Huntingtons disease (HD) Flashcards
what is HD
a progressive neurodegenerative disorder that result in dementia. It may cause movement disorders, cognitive impairment and changes to psychiatric disturbances (changes in mood, character etc).
when do symptoms of HD typically manifest
between 35 and 50 years.
there can be a juvenile onset, younger than 20 (5%) and younger than 50 (25%)
what is the mode of inheritance for HD
autosomal dominant
what is the pathology behind HD
loss of specific neuronal populations.
what causes HD
due to instability of CAG repeat in sperm/oocyte
where is the huntingtons gene (HTT) located
ch 4p16.3, it is widely expressed and is needed for normal development
describe the HTT mutation responsible for HD
it causes an expansion of unstable polymorphic tri nucleotide (CAG)n repeat in exon 1.
It results in the extended polyglutamine tract in HD.
Describe the normal allele : include number of CAG repeats, the phenotype and the risk to offspring.
Number of CAG repeats: <26 (26 or less)
phenotype: normal
risk to offspring: no risk to offspring
Describe the mutable normal allele: include number of CAG repeats, the phenotype and the risk to offspring.
Number of CAG repeats: 27-35
phenotype: normal
risk to offspring: increased risk to offspring.
Describe the HD allele (with 36-39 repeats): include number of CAG repeats, the phenotype and the risk to offspring.
Number of CAG repeats: 36-39
phenotype: HD
May have reduced penetrance, may not develop HD.
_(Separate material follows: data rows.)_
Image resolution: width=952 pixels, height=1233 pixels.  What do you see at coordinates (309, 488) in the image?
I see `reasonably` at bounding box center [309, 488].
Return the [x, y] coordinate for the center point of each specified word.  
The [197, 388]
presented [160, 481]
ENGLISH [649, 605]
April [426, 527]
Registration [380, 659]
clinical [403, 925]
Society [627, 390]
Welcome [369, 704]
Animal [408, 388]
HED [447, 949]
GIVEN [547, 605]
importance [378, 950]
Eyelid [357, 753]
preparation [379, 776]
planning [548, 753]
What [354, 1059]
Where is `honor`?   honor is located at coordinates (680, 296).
risk to offspring: increased risk to offspring.
Describe the HD allele (40+ repeats ): include number of CAG repeats, the phenotype and the risk to offspring.
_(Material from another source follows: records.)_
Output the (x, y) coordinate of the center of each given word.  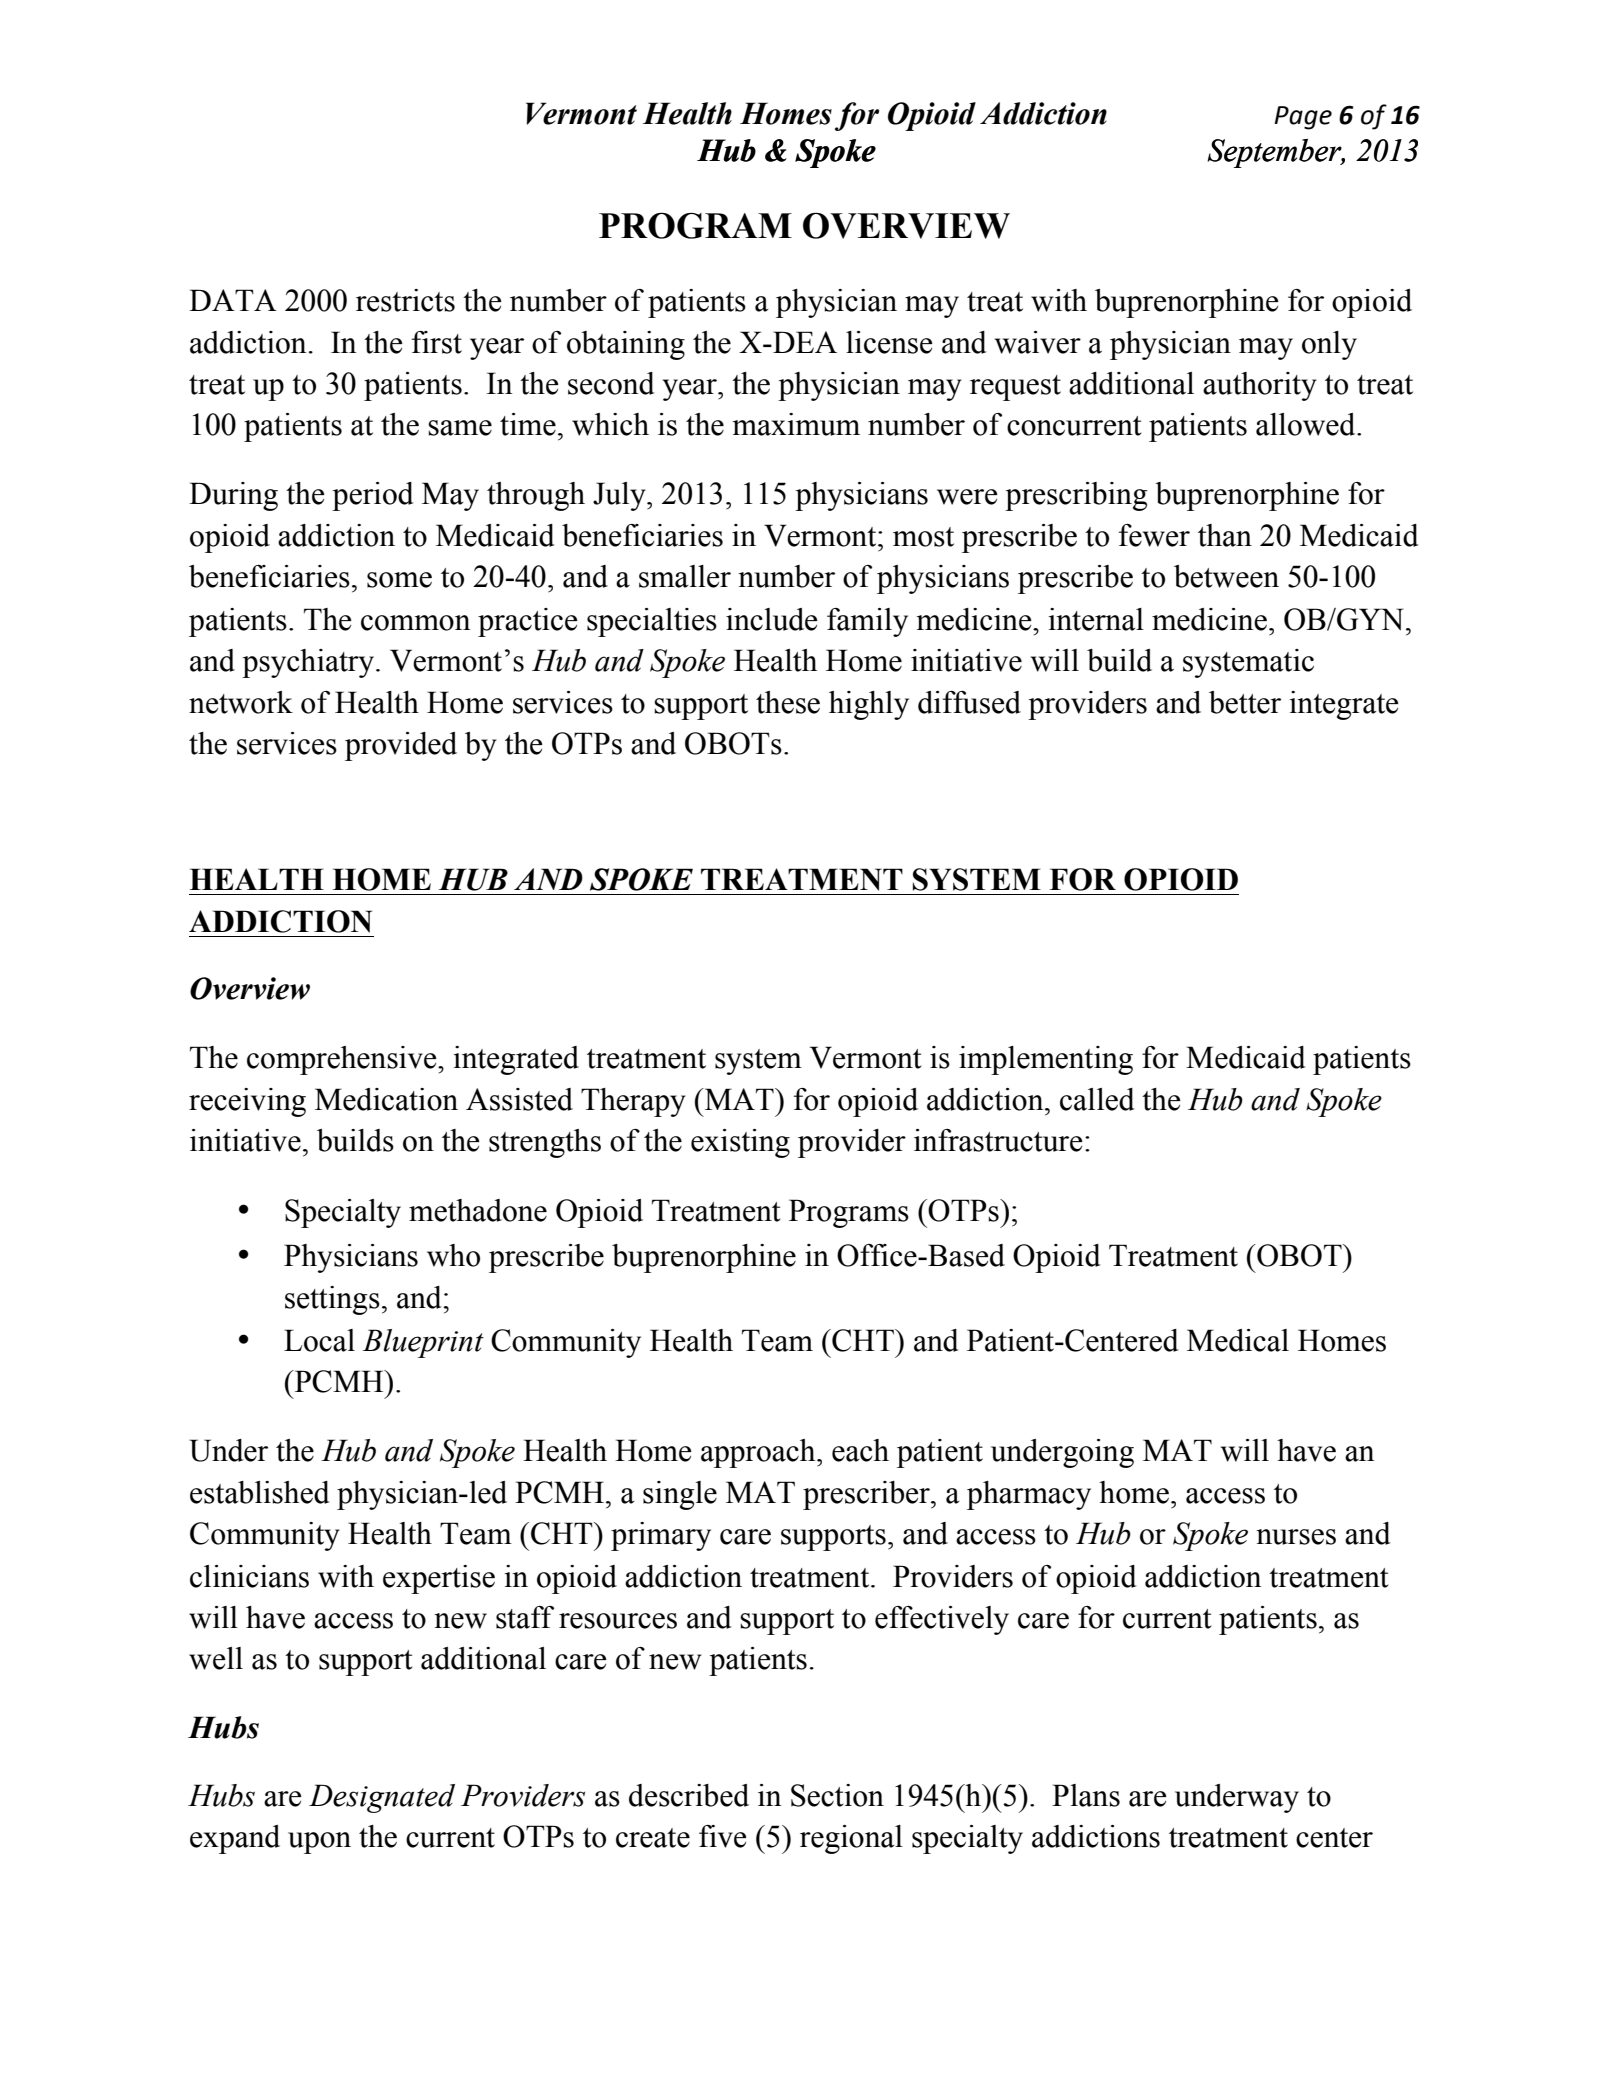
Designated (382, 1798)
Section (837, 1795)
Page (1303, 118)
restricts (405, 300)
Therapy (633, 1102)
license (889, 342)
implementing (1046, 1060)
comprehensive (343, 1060)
Number of CAG repeats: 40 or more
phenotype: HD
risk to offspring: increased risk to offspring.
what number of repeats correlates to juvenile onset
greater than 55
true or false: the age on onset correlates with the number of repeats
true
Describe the stages of testing involved in HD
- pre-symptomatic: for individuals at risk involves genetic counselling.
- diagnostic
- prenatal testing: CVS and exclusion
- Pre-implantation genetic diagnosis.
Predictive testing:
* HD is confirmed at 36-39 repeats with “will or will not develop HD”
@ 40 repeats they “will develop HD.”
lower number of repeats: HD not confirmed or denied “will not develop HD”.
what is the method of dna analysis
Triplet primed repeat assay
true or false: increased number of repeats correlates with a younger onset.
True
True or false: there is toxicity from the polyq. repeat lenght
true.
What are the three major pathogenic mechanisms of HD.
- Nuclear trans protein aggregations: leads to intra-nuclear inclusions, nuclear oligomerization and aggregation.
- protein aggregation: leads to cytoplasmic oligomerization and aggregation and cytoplasmic inclusions.
- impairment of proteostais network: synaptic dysfunction, mitochondrial toxicity and energy imbalance. and axonal transport impairment.
What are suggested functions of HTT
the function is unknown: these are hypothesis:
- transport proteins
- aid in protein folding
- part of transcription
what are some possible therapeutic targets
HTT pre mRNA
toxix rna
HTT mRNA RAN proteins
however there is no actual cure.
what does predictive testing include and why is it important.
refers to: Presence of the HD gene and counselling and genetic testing.
includes: genetic counselling, physiological assessment and counselling pre and post results, blood testing and neurological assessment pre and pst results.
It is important as HD is currently untreatable.